═════ Extract to read ═════

Italy's Antonino Pizzolato won the gold medal in the men's 81kg at the European Weightlifting Championships ©FIPE

Russia had its first gold medal of the week at the European Weightlifting Championships in Batumi in Georgia and also welcomed back Apti Aukhadov, one of their lifters who lost a London 2012 Olympic Games medal for a doping disqualification.

There was a second medal in two days for Britain, a first ever place on the podium for Israel at a major championships, and a bronze for the team at the top of the medals table, Romania.

But the real drama on day five came in the men’s 81 kilograms, which ended with a second title of the week for Italy, a place on the snatch podium for two B Group lifters, a host of under-23 records, and yet another bomb-out for Daniel Godelli, the Albanian who had high hopes of being a contender at Tokyo 2020.

Godelli, 27, was a junior world champion in 2011 and has twice been a European Championships silver medallist.

He posted the highest entry total in Batumi in a field of 10, and duly decided to start on 165kg in the snatch.

═════

## Complete the following
1. Translate this sentence from the weightlifting report into Spanish: "Godelli, 27, was a junior world champion in 2011 and has twice been a European Championships silver medallist."
2. Reproduce the weightlifting report word for word, from "But the real" up to and including "Championships silver medallist.".

═════ Information shown ═════

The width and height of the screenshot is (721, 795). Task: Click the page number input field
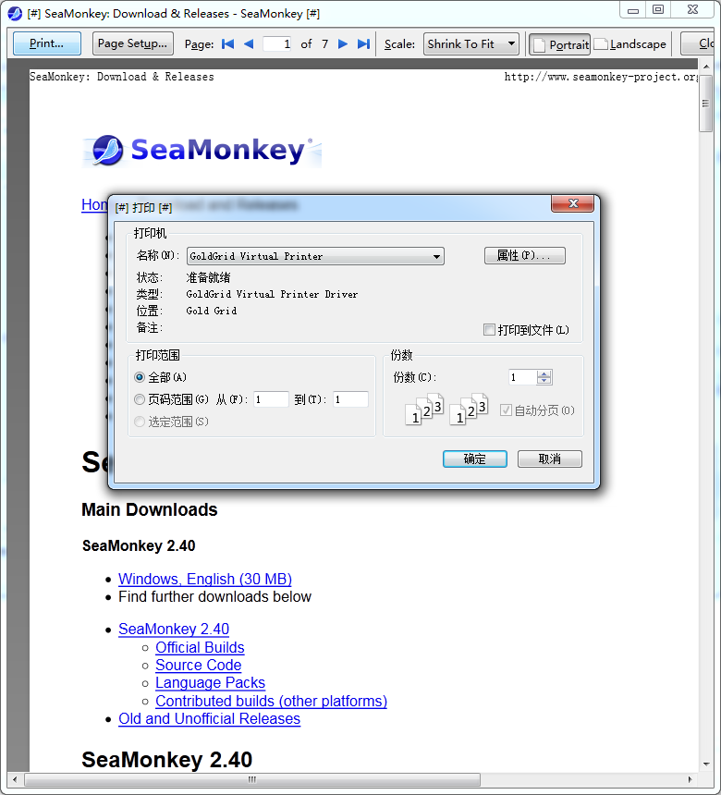point(276,43)

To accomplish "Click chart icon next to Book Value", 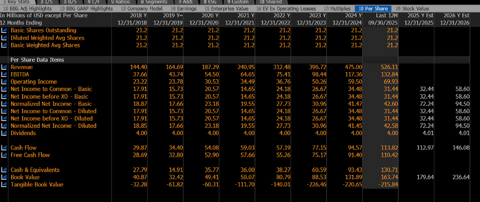I will coord(4,177).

═════

## Solutions to the problems
1. Godelli, de 27 años, fue campeón mundial júnior en 2011 y ha sido dos veces medallista de plata en el Campeonato de Europa.

2.
But the real drama on day five came in the men’s 81 kilograms, which ended with a second title of the week for Italy, a place on the snatch podium for two B Group lifters, a host of under-23 records, and yet another bomb-out for Daniel Godelli, the Albanian who had high hopes of being a contender at Tokyo 2020.

Godelli, 27, was a junior world champion in 2011 and has twice been a European Championships silver medallist.